● **What this task involves**: From the entries below, count the lines with "input". Write only the count.

┏━━

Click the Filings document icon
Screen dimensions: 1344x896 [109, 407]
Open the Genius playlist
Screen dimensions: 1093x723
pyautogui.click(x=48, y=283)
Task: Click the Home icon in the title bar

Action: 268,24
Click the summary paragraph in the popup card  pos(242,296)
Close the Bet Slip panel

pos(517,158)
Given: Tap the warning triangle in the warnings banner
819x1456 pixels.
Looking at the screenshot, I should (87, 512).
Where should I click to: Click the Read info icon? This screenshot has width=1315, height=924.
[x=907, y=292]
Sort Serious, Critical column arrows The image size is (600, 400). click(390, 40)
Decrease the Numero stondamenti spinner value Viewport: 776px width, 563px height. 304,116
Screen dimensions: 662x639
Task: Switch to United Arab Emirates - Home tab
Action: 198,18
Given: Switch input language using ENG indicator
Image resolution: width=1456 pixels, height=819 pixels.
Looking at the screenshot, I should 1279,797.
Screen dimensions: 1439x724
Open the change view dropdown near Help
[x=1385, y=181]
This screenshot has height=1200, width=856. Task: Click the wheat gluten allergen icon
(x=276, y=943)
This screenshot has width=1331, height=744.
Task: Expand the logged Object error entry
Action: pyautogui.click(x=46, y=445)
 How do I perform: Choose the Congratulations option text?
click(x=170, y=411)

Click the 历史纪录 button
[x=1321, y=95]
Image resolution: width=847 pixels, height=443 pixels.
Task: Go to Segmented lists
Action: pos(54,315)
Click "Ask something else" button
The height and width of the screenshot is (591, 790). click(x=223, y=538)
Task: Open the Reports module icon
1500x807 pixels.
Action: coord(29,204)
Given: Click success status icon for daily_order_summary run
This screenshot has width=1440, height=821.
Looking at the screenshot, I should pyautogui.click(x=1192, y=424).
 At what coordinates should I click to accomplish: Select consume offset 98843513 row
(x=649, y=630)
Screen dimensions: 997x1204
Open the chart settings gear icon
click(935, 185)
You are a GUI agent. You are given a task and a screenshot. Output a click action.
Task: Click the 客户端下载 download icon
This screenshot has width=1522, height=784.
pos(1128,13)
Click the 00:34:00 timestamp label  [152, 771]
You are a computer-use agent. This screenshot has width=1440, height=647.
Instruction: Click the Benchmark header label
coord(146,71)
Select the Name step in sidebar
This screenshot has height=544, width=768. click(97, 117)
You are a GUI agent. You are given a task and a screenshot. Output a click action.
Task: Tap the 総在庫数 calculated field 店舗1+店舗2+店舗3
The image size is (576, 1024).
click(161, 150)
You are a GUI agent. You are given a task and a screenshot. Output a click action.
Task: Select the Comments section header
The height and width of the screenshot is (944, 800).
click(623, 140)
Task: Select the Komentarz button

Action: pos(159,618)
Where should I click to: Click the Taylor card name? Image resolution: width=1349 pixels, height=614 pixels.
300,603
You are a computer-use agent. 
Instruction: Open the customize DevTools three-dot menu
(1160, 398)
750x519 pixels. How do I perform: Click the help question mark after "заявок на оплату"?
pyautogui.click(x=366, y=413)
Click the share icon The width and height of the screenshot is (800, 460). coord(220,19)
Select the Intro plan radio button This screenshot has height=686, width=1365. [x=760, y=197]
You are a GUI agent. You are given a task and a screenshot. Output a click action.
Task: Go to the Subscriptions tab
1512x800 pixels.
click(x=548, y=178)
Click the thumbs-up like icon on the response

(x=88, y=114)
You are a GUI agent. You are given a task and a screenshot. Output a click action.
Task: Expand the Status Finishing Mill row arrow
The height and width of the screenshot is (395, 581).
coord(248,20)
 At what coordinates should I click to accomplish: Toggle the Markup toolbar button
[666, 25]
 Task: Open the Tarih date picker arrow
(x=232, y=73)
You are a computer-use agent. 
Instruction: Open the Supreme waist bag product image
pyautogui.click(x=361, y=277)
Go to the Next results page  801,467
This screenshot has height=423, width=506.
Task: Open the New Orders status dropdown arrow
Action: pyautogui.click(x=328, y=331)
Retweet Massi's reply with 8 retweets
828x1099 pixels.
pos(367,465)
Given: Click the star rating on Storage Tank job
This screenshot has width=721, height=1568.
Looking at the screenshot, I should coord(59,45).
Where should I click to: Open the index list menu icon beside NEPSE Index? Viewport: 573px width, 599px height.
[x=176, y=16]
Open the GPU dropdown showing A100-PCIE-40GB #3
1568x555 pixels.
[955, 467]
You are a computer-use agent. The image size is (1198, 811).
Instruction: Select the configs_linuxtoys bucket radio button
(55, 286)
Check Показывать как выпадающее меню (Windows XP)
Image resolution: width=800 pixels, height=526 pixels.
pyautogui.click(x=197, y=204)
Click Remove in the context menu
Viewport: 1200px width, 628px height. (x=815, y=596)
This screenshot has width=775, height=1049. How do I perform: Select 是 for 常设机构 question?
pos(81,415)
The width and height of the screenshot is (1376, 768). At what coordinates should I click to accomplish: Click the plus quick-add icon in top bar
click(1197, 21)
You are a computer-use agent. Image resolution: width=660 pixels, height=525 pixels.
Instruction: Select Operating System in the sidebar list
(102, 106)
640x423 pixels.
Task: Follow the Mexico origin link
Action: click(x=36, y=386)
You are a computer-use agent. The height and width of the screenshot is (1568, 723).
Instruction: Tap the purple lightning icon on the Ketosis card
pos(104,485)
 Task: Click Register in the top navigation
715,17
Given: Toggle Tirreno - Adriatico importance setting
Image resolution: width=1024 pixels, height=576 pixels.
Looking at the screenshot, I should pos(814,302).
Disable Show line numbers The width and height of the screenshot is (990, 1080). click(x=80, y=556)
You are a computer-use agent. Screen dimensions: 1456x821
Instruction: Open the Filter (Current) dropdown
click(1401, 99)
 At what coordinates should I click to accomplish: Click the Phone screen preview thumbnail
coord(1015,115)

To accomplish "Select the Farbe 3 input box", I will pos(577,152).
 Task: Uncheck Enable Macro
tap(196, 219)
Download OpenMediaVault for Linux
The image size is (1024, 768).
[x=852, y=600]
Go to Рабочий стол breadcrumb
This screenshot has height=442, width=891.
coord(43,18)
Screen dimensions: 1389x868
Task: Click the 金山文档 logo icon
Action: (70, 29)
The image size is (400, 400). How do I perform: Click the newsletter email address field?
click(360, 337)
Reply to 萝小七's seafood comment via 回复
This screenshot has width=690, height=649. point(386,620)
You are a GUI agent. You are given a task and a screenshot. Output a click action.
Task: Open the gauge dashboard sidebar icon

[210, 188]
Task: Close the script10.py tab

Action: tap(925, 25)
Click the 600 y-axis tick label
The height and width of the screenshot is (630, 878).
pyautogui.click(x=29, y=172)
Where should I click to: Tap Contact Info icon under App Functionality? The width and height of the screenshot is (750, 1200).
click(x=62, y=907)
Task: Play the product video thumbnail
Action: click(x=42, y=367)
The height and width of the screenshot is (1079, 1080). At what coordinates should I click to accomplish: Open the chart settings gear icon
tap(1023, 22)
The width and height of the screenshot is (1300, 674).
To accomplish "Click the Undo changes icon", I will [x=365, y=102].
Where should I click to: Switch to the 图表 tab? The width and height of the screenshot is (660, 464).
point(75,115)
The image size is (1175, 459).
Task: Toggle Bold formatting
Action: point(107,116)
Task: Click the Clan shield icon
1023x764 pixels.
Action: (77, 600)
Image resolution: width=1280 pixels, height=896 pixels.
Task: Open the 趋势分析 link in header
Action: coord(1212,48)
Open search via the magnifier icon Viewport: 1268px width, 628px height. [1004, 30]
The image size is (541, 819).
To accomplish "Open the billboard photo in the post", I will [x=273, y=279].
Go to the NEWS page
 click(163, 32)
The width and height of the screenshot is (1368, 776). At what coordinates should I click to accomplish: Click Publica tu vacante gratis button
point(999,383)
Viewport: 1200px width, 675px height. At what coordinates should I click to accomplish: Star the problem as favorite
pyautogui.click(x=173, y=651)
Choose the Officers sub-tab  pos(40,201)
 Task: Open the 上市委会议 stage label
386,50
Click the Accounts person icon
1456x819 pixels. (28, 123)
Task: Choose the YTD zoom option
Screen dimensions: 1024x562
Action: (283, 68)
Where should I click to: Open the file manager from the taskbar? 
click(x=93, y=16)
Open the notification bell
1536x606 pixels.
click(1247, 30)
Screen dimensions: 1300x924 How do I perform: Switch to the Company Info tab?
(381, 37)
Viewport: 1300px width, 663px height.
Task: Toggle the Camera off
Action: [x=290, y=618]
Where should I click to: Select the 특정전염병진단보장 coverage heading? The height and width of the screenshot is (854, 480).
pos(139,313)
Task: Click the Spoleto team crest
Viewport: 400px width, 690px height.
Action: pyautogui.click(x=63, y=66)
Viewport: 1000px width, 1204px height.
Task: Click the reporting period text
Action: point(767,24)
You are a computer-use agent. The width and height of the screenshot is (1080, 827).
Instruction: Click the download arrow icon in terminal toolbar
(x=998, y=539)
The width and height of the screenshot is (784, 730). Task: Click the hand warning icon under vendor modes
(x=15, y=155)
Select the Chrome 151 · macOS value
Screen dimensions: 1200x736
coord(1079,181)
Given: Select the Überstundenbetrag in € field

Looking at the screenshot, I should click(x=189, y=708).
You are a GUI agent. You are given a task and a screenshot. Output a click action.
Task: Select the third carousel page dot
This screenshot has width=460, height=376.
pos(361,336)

┗━━

● **Expected output**: 2